LagPixelLOL / ChatGPTCLIBot

ChatGPT Bot in CLI with long term memory support using Embeddings.
MIT License
340 stars 38 forks source link

How can I pre-load a large document to generate embeddings? #2

Closed mrmachine closed 1 year ago

mrmachine commented 1 year ago

I have a 4 hour long transcript which is about 5,000 lines and 172,000 characters. It was created by Whisper API. I would like to preload this transcript to generate embeddings, and then ask ChatGPT questions and have it automatically find relevant sections of the transcript via the embeddings and include those sections in the prompt so that it can answer my questions about the transcript.

I tried to just paste a small section of the document with a prompt like:

Remember the following document. I will ask you questions about it later.

###

first line of transcript

second line of transcript

etc.

But the bot immediately responded to the first line (only) as if it was the entire prompt:

The following conversation is set to:
Me: is the prefix of the user, texts start with it are the user input
You: is the prefix of your response, texts start with it are your response
You are an AI chat bot named Sapphire
You are friendly and intelligent

Me: Remember the following document. I will ask you questions about it later.
You: I'm sorry, but I am not capable of remembering a specific document without being provided with it. Can you please provide me with the necessary information or send me the document in question?
Me:

How can I provide a multi-line prompt to the bot, to progressively load in data to then be saved as embeddings?

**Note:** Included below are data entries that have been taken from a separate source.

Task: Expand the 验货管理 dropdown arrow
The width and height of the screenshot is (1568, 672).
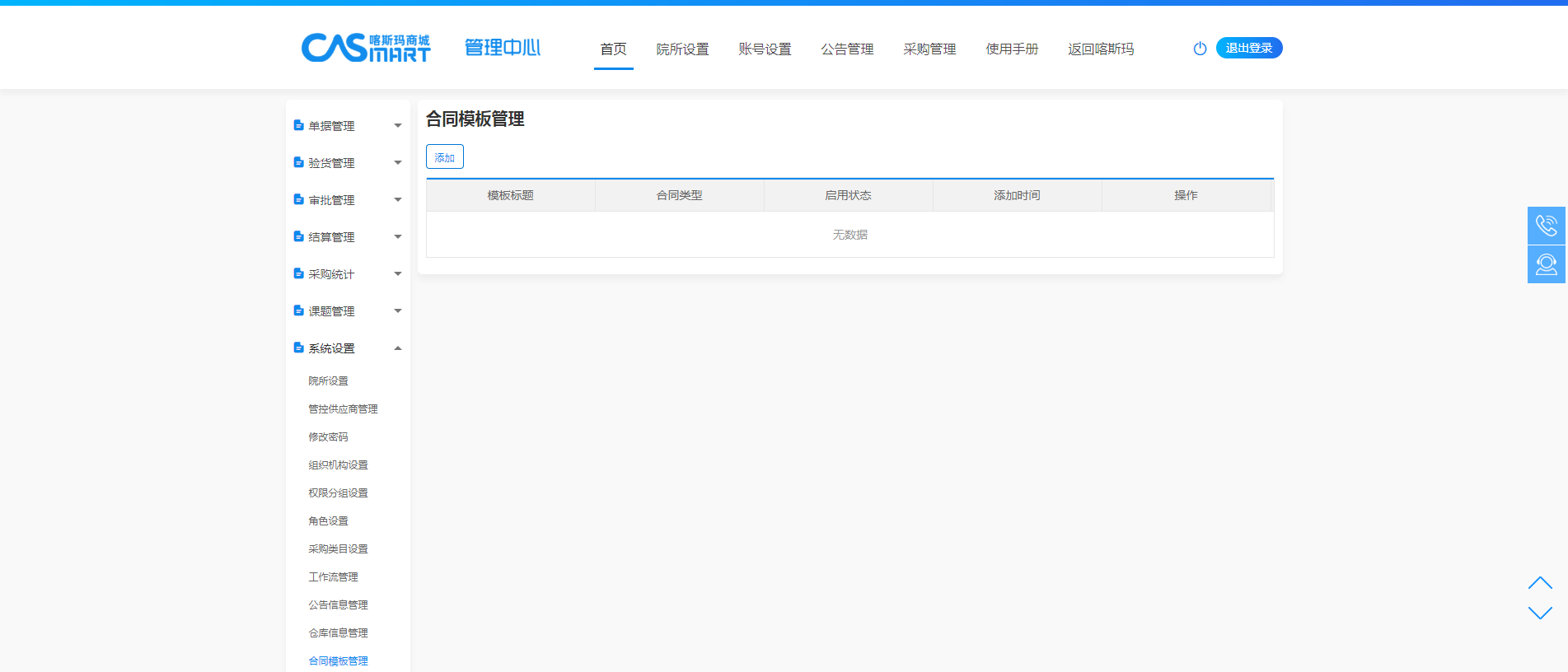Action: 398,163
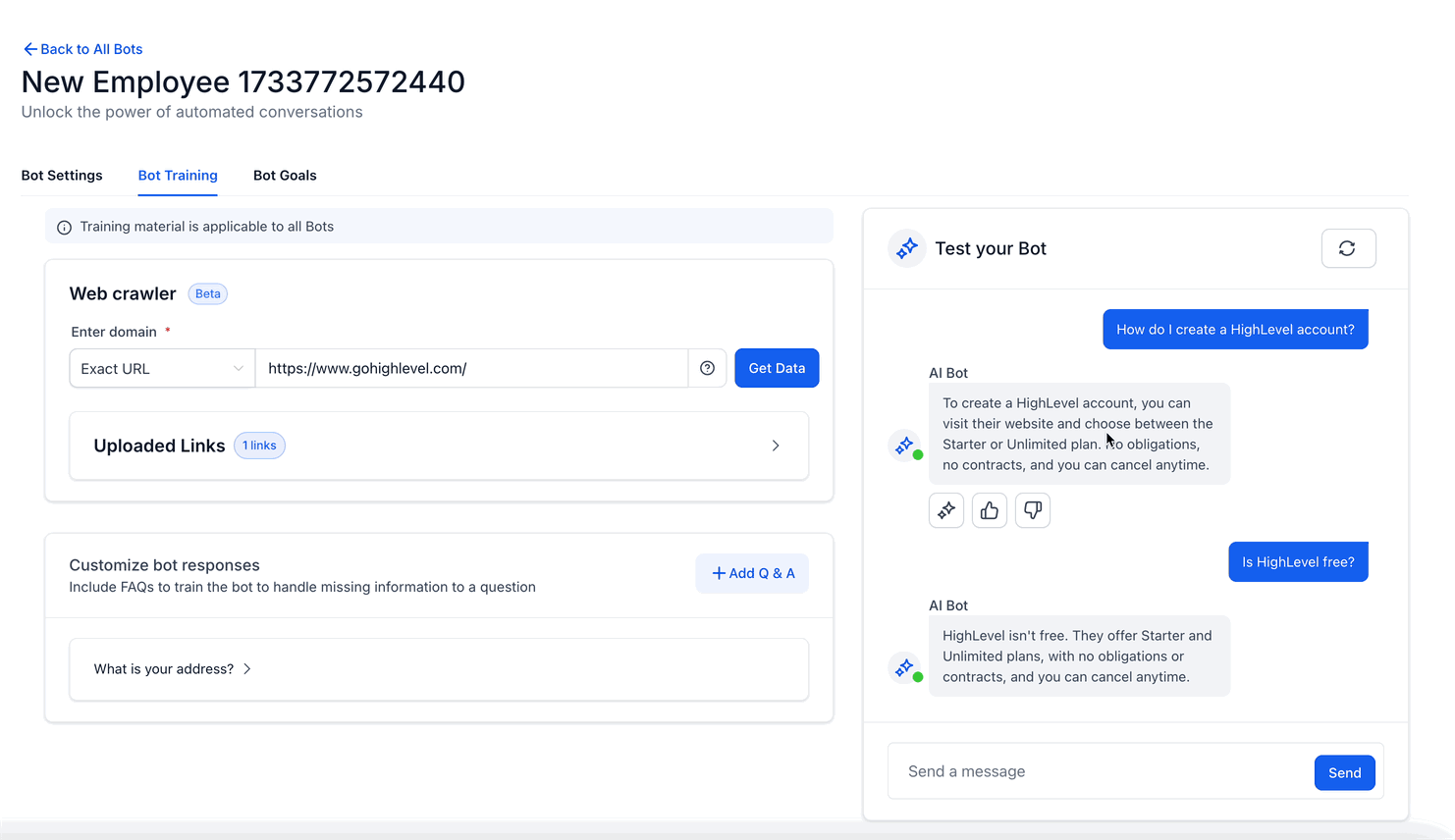Click the sparkle icon next to Test your Bot
This screenshot has height=840, width=1455.
(x=906, y=249)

Or, how can I preload a document to generate embeddings before I start the chat session?

LagPixelLOL commented 1 year ago

Currently this is not supported, but i might add a Q&A mode in the near future, i can't do it now because i'm not at home and i don't have C++ dev env setup in my laptop. For now you need to make a customized automatic embedding tool and match the result with my chat history json format for it to work, or just wait until i add this function to this program.

stephenlstrange2 commented 1 year ago

Please, if I can help with this, it would be awesome for a similar project I'm working on right now.

LagPixelLOL commented 1 year ago

Please, if I can help with this, it would be awesome for a similar project I'm working on right now.

hmmm i found out theres a chatgpt plugin made by OpenAI for Q&A purposes already, now my motivation is destroyed😢 but maybe i'll still make it🙂

mrmachine commented 1 year ago

Can you preload it with a bunch of embeddings?

LagPixelLOL commented 1 year ago

Can you preload it with a bunch of embeddings?

if you are talking about the chatgpt plugin, idk because its not public currently. if you are talking about this repo, you kinda can but its not supported currently so you need to do it by yourself, probably need to modify some code too.

MikeMcMahon commented 1 year ago

is this possible yet? I definitely need this feature.

LagPixelLOL commented 1 year ago

is this possible yet? I definitely need this feature.

For the time of this comment(2023/4/19), no, it's currently not possible. I'm currently focusing on improving other things, but I will work on this asap!

Edit: Feature added in v1.2.0.

LagPixelLOL commented 1 year ago

Progress update: I'm now working on it, planning to release it in the next 3 days, but no guarantees!

LagPixelLOL commented 1 year ago

It's mostly done, releasing it in 2 hours, closed as completed.